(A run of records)
-*-
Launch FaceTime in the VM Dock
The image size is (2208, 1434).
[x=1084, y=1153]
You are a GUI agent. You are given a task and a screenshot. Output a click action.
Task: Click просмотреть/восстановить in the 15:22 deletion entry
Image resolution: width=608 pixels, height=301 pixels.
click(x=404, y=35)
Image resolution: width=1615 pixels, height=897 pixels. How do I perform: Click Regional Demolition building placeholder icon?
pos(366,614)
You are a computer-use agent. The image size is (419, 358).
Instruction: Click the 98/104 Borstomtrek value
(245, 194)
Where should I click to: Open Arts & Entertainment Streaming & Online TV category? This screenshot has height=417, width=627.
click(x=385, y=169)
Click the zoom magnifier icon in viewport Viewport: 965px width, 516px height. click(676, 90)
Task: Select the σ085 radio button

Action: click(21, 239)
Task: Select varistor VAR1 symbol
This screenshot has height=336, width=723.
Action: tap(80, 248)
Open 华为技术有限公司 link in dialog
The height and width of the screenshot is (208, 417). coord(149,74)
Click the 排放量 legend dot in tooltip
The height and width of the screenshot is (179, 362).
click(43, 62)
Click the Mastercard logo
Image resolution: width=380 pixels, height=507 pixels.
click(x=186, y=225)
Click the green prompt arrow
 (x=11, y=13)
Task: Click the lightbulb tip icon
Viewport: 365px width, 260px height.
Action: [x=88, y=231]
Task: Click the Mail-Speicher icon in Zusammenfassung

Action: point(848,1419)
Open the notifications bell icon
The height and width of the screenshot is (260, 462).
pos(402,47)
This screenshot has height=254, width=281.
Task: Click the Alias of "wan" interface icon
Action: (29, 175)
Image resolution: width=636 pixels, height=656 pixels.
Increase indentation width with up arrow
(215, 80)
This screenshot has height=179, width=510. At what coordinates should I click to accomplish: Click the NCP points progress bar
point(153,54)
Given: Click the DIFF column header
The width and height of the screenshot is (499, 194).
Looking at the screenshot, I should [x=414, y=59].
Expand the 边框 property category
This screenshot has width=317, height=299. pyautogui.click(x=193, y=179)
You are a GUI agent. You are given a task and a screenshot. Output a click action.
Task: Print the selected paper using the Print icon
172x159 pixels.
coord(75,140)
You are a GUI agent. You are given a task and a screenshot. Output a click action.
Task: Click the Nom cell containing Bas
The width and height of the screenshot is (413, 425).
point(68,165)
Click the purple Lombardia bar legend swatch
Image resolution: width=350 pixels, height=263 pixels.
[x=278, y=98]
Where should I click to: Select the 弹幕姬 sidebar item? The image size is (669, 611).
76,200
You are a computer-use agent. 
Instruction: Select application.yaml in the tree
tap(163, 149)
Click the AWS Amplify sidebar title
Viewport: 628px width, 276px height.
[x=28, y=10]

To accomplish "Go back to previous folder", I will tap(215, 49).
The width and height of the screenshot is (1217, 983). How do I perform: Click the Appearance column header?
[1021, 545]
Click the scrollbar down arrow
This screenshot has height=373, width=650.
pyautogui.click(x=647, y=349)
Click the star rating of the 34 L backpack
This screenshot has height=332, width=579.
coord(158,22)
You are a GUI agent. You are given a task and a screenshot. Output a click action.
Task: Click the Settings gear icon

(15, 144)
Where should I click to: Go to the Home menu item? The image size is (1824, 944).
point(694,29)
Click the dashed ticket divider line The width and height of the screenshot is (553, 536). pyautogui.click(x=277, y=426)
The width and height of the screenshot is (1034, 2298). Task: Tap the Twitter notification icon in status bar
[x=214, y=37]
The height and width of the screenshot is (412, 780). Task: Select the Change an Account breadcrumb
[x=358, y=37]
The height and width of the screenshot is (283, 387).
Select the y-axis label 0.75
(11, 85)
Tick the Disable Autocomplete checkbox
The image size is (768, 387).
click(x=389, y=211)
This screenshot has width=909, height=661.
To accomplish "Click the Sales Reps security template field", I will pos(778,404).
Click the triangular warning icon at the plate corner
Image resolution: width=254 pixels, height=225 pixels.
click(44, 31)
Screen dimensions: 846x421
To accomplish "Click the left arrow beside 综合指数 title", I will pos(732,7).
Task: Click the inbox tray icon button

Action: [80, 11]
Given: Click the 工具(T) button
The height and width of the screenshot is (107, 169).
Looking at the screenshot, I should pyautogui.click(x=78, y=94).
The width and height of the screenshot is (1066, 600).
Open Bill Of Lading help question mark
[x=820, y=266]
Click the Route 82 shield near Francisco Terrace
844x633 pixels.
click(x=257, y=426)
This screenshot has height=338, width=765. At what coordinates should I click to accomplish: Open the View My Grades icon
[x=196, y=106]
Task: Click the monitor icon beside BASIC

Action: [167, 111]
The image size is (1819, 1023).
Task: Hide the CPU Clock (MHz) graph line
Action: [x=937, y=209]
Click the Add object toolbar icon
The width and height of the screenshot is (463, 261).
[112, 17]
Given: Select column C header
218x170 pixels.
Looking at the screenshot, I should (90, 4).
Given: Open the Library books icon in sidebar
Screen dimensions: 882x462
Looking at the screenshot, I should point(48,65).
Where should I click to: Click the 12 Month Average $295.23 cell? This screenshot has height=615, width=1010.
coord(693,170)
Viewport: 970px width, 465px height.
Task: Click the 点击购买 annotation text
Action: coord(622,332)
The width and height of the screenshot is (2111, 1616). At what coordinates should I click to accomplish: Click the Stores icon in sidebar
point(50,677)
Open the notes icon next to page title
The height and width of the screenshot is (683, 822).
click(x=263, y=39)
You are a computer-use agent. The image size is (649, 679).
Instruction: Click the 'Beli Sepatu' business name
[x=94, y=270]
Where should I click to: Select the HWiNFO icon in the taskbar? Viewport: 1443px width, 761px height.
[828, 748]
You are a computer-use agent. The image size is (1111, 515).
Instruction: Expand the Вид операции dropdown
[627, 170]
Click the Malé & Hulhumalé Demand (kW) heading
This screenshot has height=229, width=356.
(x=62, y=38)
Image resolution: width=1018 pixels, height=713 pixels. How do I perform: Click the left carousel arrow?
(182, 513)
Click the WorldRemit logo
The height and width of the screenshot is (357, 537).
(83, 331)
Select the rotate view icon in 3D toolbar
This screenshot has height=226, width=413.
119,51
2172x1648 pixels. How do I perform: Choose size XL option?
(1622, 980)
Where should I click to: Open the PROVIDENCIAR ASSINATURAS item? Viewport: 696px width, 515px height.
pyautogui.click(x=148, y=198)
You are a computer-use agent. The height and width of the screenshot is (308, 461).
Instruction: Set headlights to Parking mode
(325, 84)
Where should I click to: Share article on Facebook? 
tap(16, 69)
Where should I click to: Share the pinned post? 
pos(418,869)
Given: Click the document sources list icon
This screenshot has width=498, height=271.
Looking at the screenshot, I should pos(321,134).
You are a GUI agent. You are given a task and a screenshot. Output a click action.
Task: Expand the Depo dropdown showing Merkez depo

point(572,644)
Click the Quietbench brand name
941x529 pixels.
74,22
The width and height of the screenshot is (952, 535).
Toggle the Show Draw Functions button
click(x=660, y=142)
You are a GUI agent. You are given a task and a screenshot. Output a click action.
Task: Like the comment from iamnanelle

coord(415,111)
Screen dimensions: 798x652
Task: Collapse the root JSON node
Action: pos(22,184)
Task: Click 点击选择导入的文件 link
-*-
* [Task brief]: Copy out, unchanged, the stretch of the records from the line containing "Given: Click the 工具(T) button" through the line containing "[x=94, y=270]", including both of those lines.

* [Exercise response]:
Given: Click the 工具(T) button
The height and width of the screenshot is (107, 169).
Looking at the screenshot, I should pyautogui.click(x=78, y=94).
The width and height of the screenshot is (1066, 600).
Open Bill Of Lading help question mark
[x=820, y=266]
Click the Route 82 shield near Francisco Terrace
844x633 pixels.
click(x=257, y=426)
This screenshot has height=338, width=765. At what coordinates should I click to accomplish: Open the View My Grades icon
[x=196, y=106]
Task: Click the monitor icon beside BASIC

Action: [167, 111]
The image size is (1819, 1023).
Task: Hide the CPU Clock (MHz) graph line
Action: [x=937, y=209]
Click the Add object toolbar icon
The width and height of the screenshot is (463, 261).
[112, 17]
Given: Select column C header
218x170 pixels.
Looking at the screenshot, I should (90, 4).
Given: Open the Library books icon in sidebar
Screen dimensions: 882x462
Looking at the screenshot, I should point(48,65).
Where should I click to: Click the 12 Month Average $295.23 cell? This screenshot has height=615, width=1010.
coord(693,170)
Viewport: 970px width, 465px height.
Task: Click the 点击购买 annotation text
Action: coord(622,332)
The width and height of the screenshot is (2111, 1616). At what coordinates should I click to accomplish: Click the Stores icon in sidebar
point(50,677)
Open the notes icon next to page title
The height and width of the screenshot is (683, 822).
click(x=263, y=39)
You are a computer-use agent. The image size is (649, 679).
Instruction: Click the 'Beli Sepatu' business name
[x=94, y=270]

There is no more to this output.